SNOHOMISH — When Bob Ricci was 9, he sold a baker’s dozen of sweet corn ears for $1 on a roadside near his family’s Snohomish farm.
More than 25 years later, Ricci is still selling sweet corn.
But today his family earns more from a maze winding its way through a corn field than the ears he grows to eat.
“You can make more money from people walking on your land than from seeding it and growing a crop,” he said.
Corn mazes hit Snohomish County in 1997 and they’ve become a regular feature on area farms that focus on providing an experience, rather than only growing something to eat. At least half a dozen farms will open corn mazes this fall, often along with other agri-tourism offerings such as pumpkin patches and hayrides.
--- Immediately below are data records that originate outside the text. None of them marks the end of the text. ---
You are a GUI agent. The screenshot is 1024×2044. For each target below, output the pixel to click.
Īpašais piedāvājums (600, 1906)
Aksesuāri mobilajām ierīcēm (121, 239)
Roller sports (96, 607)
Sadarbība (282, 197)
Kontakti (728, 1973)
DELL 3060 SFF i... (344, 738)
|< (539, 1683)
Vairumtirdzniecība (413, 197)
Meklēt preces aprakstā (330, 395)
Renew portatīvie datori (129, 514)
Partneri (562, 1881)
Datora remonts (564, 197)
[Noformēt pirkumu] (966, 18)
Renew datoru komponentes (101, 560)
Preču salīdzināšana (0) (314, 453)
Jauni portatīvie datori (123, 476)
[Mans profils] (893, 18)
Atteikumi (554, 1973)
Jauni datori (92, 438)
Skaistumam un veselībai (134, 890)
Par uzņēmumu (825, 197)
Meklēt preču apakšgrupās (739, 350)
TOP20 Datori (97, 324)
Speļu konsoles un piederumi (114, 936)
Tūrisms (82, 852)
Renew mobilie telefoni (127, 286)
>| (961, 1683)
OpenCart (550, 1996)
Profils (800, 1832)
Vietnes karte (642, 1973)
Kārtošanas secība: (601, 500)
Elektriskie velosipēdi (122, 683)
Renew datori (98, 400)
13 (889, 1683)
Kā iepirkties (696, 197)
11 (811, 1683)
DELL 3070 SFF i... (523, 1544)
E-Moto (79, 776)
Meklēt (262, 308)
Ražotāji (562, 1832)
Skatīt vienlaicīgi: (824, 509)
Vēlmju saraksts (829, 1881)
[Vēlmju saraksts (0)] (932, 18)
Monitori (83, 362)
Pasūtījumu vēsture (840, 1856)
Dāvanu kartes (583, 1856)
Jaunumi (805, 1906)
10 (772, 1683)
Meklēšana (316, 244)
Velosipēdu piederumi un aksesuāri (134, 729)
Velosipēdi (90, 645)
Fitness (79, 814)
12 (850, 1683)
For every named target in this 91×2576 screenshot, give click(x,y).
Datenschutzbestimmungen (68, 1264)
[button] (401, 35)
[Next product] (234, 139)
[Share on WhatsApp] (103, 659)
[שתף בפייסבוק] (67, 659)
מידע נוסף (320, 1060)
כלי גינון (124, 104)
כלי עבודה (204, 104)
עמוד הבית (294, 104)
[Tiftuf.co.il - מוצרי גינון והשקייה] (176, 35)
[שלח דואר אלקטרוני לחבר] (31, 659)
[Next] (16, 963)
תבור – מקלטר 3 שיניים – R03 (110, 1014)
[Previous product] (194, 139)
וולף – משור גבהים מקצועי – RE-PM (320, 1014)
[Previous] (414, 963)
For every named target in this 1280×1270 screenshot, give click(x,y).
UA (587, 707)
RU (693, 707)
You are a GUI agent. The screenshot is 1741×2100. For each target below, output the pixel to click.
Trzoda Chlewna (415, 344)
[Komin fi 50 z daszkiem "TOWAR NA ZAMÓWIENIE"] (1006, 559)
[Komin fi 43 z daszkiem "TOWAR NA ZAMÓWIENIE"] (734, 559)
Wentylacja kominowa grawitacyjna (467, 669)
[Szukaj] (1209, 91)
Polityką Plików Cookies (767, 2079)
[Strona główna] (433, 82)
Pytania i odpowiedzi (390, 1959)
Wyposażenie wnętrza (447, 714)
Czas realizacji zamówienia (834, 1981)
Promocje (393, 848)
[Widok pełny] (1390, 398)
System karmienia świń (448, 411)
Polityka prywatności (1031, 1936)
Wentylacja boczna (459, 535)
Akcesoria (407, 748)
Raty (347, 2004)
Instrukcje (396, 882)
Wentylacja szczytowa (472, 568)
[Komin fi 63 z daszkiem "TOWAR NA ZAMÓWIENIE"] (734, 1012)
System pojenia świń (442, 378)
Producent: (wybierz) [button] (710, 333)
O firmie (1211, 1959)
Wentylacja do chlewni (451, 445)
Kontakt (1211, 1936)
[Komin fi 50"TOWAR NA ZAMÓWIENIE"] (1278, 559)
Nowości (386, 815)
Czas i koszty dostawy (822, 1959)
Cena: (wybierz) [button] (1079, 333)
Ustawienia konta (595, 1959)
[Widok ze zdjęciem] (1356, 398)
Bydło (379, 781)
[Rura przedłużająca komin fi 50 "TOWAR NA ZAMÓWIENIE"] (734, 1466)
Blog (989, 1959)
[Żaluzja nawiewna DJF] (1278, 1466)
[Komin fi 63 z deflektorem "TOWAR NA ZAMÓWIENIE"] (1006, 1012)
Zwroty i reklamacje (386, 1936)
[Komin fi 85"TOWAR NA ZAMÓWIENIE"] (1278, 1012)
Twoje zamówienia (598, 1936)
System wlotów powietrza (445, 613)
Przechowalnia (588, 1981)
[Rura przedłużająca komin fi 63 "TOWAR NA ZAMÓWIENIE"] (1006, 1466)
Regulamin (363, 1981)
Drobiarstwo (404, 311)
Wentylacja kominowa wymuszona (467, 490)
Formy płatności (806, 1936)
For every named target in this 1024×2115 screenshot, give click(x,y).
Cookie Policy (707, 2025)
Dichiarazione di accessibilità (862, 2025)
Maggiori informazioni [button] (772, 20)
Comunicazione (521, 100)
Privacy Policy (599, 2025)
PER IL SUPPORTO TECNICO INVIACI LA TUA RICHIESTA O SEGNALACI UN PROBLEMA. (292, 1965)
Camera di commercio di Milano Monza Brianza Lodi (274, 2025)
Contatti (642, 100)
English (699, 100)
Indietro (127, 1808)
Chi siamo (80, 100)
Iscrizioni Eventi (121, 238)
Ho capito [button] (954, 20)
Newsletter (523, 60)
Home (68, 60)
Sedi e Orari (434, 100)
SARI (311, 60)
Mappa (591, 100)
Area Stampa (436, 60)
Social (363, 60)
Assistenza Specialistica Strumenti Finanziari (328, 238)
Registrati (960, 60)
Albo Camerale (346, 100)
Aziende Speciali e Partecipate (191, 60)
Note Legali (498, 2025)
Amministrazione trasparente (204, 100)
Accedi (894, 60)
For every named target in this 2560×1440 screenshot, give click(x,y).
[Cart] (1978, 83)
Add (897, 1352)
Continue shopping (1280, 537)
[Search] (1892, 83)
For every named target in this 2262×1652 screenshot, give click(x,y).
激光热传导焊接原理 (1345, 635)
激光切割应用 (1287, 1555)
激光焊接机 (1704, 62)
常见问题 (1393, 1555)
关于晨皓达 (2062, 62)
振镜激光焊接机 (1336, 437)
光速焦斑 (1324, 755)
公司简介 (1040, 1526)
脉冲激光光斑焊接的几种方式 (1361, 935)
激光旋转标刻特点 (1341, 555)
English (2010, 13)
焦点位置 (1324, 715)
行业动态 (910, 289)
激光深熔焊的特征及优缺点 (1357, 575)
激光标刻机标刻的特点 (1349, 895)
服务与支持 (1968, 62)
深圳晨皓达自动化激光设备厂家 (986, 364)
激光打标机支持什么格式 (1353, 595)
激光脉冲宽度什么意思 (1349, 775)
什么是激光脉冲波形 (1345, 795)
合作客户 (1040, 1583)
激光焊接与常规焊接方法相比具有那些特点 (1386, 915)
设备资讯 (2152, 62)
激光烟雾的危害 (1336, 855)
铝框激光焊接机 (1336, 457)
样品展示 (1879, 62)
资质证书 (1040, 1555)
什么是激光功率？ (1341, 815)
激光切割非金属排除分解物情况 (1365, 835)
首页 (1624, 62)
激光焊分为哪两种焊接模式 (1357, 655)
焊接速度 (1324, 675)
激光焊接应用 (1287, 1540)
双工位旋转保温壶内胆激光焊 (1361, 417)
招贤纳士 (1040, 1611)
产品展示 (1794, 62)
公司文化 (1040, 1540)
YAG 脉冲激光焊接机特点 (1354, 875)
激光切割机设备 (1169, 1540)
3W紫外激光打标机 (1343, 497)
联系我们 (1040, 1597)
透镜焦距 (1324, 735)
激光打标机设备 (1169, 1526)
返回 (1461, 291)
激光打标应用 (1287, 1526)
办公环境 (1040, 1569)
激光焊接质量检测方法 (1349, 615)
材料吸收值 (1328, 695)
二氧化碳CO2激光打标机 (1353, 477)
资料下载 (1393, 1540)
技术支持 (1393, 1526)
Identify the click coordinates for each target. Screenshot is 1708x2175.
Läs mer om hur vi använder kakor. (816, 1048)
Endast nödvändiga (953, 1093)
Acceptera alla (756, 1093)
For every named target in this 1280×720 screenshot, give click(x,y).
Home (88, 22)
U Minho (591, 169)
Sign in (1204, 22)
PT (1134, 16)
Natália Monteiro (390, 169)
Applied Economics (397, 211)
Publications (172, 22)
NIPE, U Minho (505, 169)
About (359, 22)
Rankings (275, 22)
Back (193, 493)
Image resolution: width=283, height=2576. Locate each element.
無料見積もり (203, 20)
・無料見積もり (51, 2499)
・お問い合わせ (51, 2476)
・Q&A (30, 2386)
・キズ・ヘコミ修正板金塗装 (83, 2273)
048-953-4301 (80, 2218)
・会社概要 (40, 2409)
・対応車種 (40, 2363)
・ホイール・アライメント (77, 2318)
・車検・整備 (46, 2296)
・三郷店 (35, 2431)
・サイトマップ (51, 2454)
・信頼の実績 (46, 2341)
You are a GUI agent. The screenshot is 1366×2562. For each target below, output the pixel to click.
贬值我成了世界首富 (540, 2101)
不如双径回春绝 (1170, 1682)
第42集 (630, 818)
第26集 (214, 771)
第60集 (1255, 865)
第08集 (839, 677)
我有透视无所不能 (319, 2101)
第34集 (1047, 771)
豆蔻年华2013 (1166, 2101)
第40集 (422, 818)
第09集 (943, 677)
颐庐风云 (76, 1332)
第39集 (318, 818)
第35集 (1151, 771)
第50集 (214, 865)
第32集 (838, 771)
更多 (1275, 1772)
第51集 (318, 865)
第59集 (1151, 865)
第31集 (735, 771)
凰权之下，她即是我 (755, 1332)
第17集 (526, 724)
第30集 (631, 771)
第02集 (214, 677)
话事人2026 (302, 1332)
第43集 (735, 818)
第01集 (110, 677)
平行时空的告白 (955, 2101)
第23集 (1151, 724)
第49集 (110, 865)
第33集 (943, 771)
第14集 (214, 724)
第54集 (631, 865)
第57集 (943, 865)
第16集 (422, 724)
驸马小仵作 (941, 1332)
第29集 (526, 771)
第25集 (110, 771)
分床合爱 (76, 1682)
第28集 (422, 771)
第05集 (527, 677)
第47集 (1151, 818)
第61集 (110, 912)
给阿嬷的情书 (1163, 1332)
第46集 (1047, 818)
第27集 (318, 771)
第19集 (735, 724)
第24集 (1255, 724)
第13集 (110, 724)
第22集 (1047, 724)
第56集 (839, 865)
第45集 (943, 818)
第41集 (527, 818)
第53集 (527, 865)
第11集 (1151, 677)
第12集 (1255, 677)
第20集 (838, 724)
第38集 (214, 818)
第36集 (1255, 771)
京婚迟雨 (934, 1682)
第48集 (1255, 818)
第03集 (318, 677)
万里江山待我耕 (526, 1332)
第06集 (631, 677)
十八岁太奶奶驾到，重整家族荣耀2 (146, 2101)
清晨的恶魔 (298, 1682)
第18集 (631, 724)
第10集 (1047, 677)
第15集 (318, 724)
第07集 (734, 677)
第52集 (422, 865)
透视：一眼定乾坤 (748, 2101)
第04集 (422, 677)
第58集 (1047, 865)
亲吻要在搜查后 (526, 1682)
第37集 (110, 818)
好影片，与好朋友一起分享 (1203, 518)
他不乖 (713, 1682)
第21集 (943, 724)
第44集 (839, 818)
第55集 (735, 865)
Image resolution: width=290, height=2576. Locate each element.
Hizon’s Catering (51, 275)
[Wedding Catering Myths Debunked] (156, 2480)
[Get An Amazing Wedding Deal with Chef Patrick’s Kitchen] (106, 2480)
For the first time, Ricci, whose business is called Bob’s Corn, led a class this month for other farmers on designing corn mazes. The class drew 4-H students, farmers and an engineer interested in corn mazes as a fundraiser.
It brought Debbie Foster of Clearview. She would love to farm full-time, but instead, she and her husband both work jobs off the farm, and limit their herd of beef cattle to 11. It’s getting difficult to make a living from farming, she said. She took time off work to attend the class and encouraged the kids in her 4-H beef group to go, too.
“If you’re going to survive, you’re going to have to bring that extra value to your property,” she said.
Farmers need to find ways to turn their crops into “value-added” products that can be sold for more money, and they need to diversify, Ricci said. Some develop specialty niches such as organic dairies or grass-fed beef. At Bob’s Corn, the family offers hayrides and hot food concessions on October weekends. Families can pick their own pumpkins in the patch. An old barn serves as a country store where produce, apple cider and gourmet foods are sold.
Corn mazes have become big enough business that some farmers hire professional corn-maze designers. These services, which can include marketing and staffing, can cost as much as $10,000, Ricci said. There’s even a special variety of corn bred for mazes called “maze maize” that grows earless. People lobbing corn ear missiles around can be a problem. So, too, apparently, are corn cuts, the equivalent of paper cuts from picking corn.
Ricci designs his own mazes, and he does it using low-tech methods and tools: graph paper, a 200-foot tape measure and marking poles.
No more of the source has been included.